The petitioners supported their arguments by the Qur’anic verses  and the relevant hadith literature about khul‘. The crux of their arguments was that a Qazi [qadi] before whom prayer for dissolution of marriage is made is not authorized to decree in her favour if the husband is unwilling to accept the offer. Secondly, under section 10(4) the court is bound to pass a decree in case reconciliation fails at pre-trial stage without recording the evidence in the matter which is against the injunctions of the Qur’an and the Sunnah of the Prophet (PBUH). Some petitioners also produced various fatawa to the effect that khul‘ can be effected without the consent of the husband. The FSC rejected the arguments of the petitioners, their interpretation of Qur’anic verses and ahadith, the fatwas produced by them.
   
The FSC categorically stated that unless there is a clear specific ‘Nass’ [definitive proof] of the Holy Qur’an and [the] Sunnah of the Holy Prophet (صلى الله عليه وسلم) prohibiting or enjoining commission or omission of any particular act, the FSC cannot declare any law or provision of law as repugnant to the Injunctions of Islam. The FSC expressly ruled that the impugned provision of law was examined and was not found to be in conflict with any specific injunction contained in the Holy Qur’an and [the] Sunnah of the Holy Prophet (صلى الله عليه وسلم). According to the Qur’anic teachings, the husband is supposed to divorce his wife when the two cannot live within the bounds set by God but if the husband does not divorce his wife and is bent on harming her and does not accept any compensation, then ‘what should be the course of action for the wife?’, the court asked. The court further argued, ‘What would she do if reconciliation fails and the husband proves adamant not to dissolve the marriage?’  The FSC argued that the Qur’an has repeatedly stressed the husband to keep the wife with kindness; to keep them in good fellowship or let them go with grace;  to retain them in kindness or set them free with kindness;  not to retain them (women) for injury and not to exceed the limits;  and treat them with grace and kindness.
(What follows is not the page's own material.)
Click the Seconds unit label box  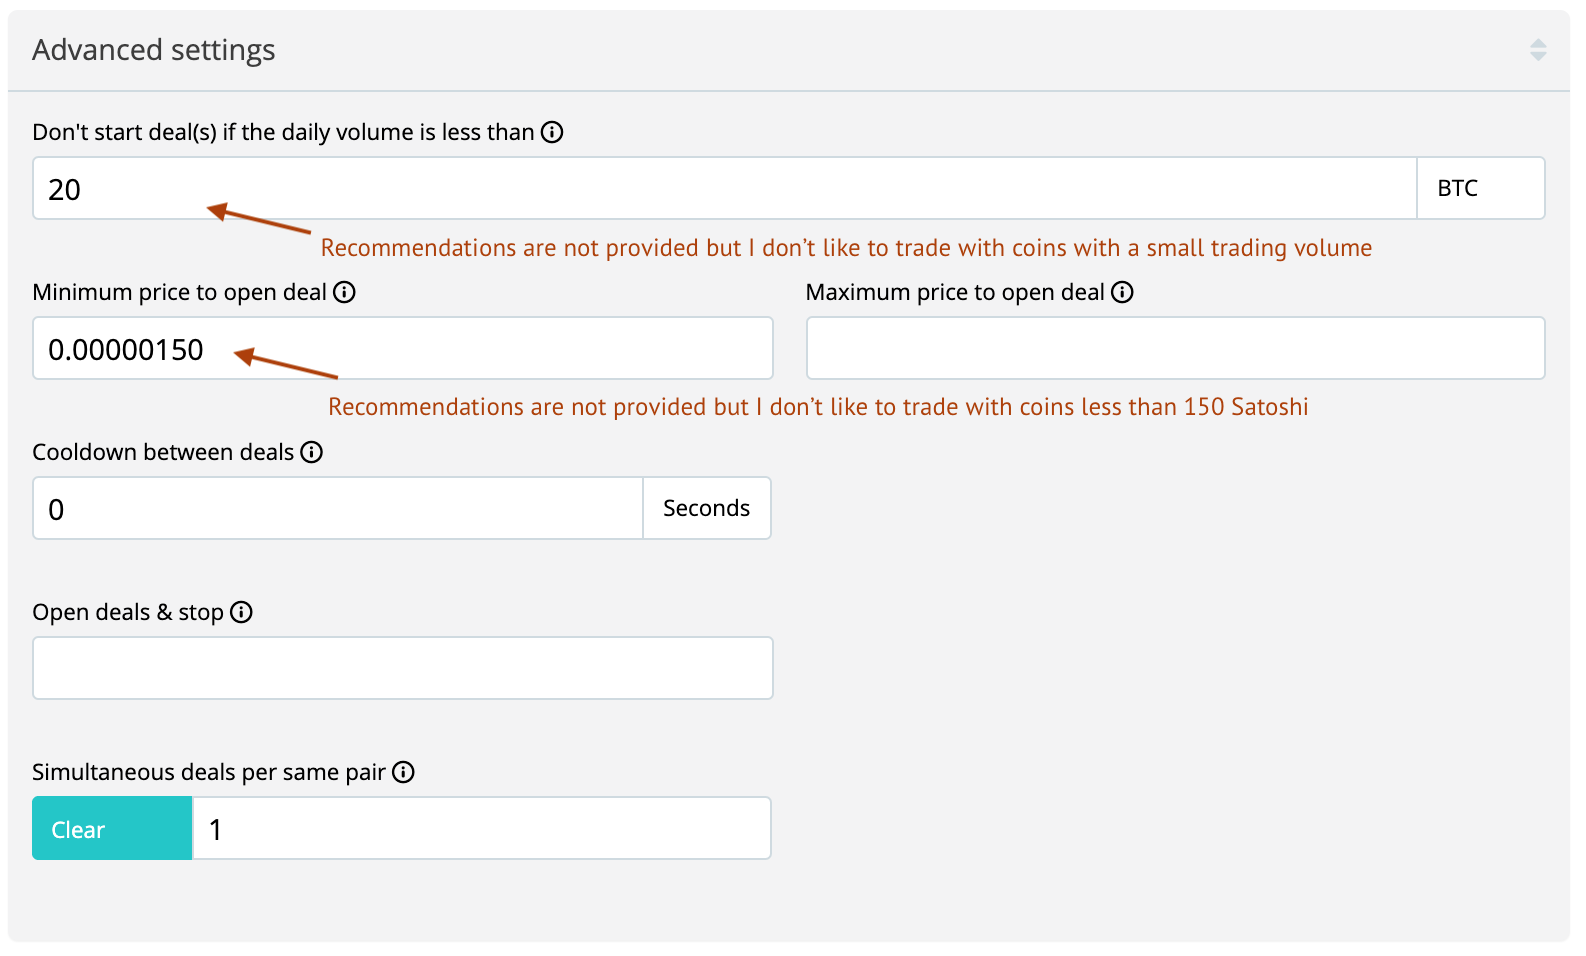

The court put women on equal footing when it observed: ‘obviously Islam does not intend to force a wife to live a miserable life, in a hateful unhappy union, for ever. If she is unhappy and reconciliation fails, she should be entitled to get relief whatsoever’.  Another noticeable observation of the court is that how could the jurisdiction of the courts be ousted in case of khul‘? If the courts can decide all matters including dissolution of marriage on other grounds, ‘one wonders why they are not authorized to decide the case of Khula [khul‘], if a husband does not at all agree to the divorce of his wife and all the reconciliatory efforts fail’.  The court summed up the discussion in this way: ‘there is no specific verse or authentic Ahadith that provides a bar to the exercise of jurisdiction by a competent Qazi [qadi] to decree the case of Khula [khul‘] agitated before him by a wife after reconciliation fails’.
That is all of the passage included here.